◆ Description of the task:
In the data below, restate exactly the lines from the one with "Given: Open the 参加証明書.docx file" to the final line, both included, but not the pictures.

◆ Exercise data:
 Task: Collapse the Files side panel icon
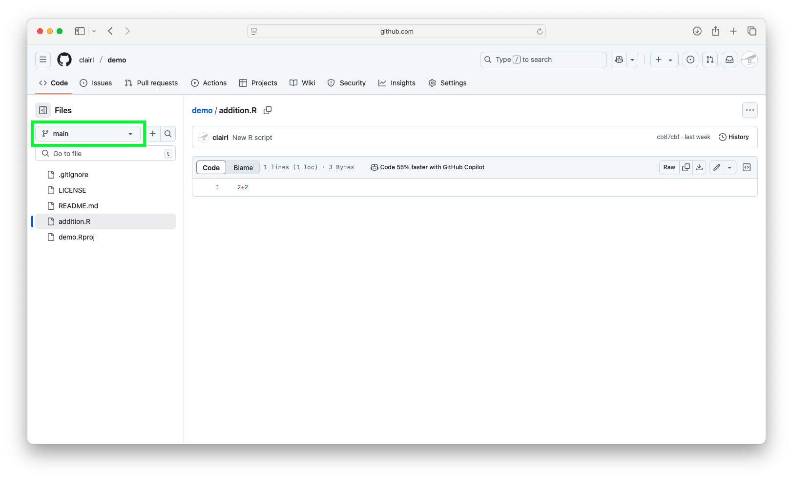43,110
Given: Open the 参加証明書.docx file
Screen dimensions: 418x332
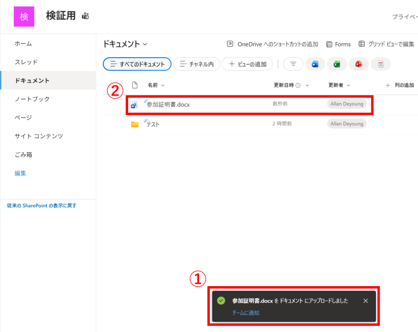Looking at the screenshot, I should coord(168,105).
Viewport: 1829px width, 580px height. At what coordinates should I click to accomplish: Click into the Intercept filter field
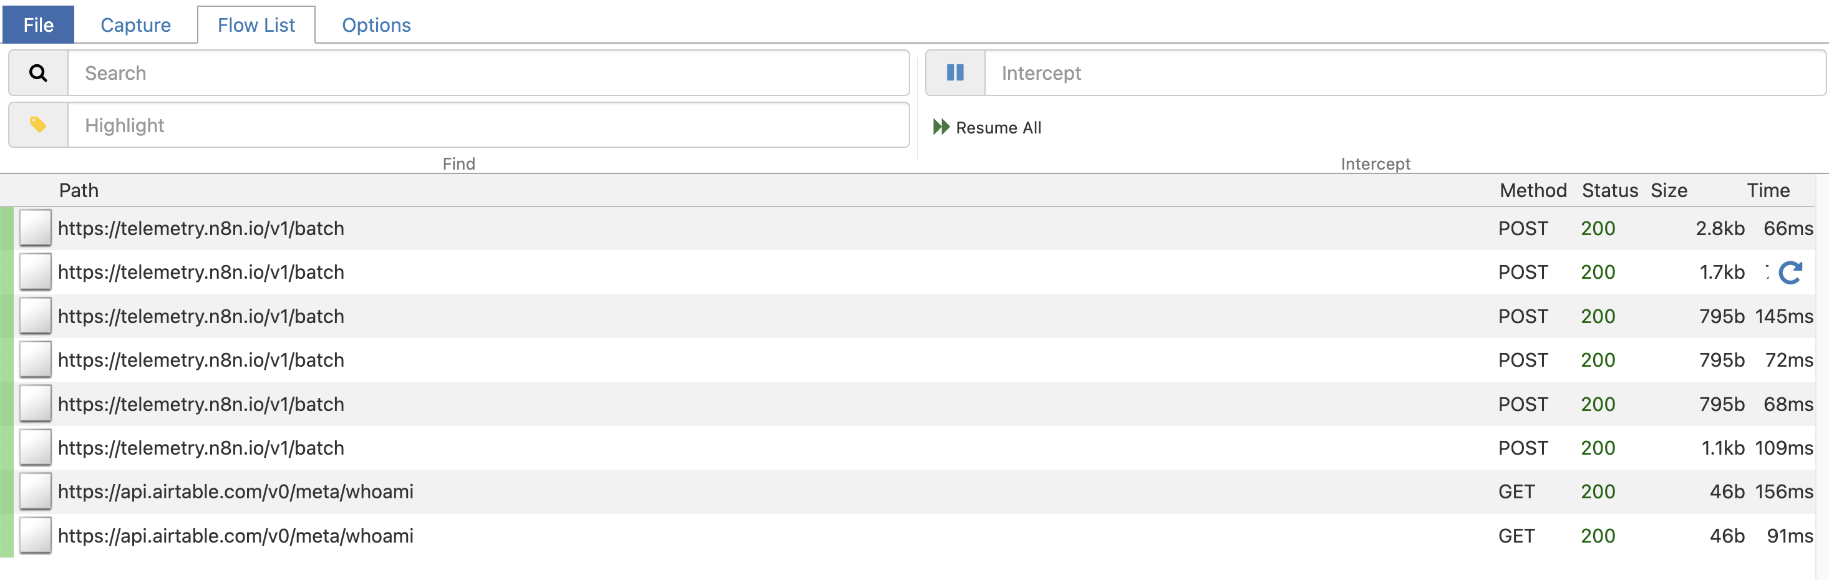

◆ Answer below:
Given: Open the 参加証明書.docx file
Screen dimensions: 418x332
Looking at the screenshot, I should coord(168,105).
Viewport: 1829px width, 580px height. At what coordinates should I click to accomplish: Click into the Intercept filter field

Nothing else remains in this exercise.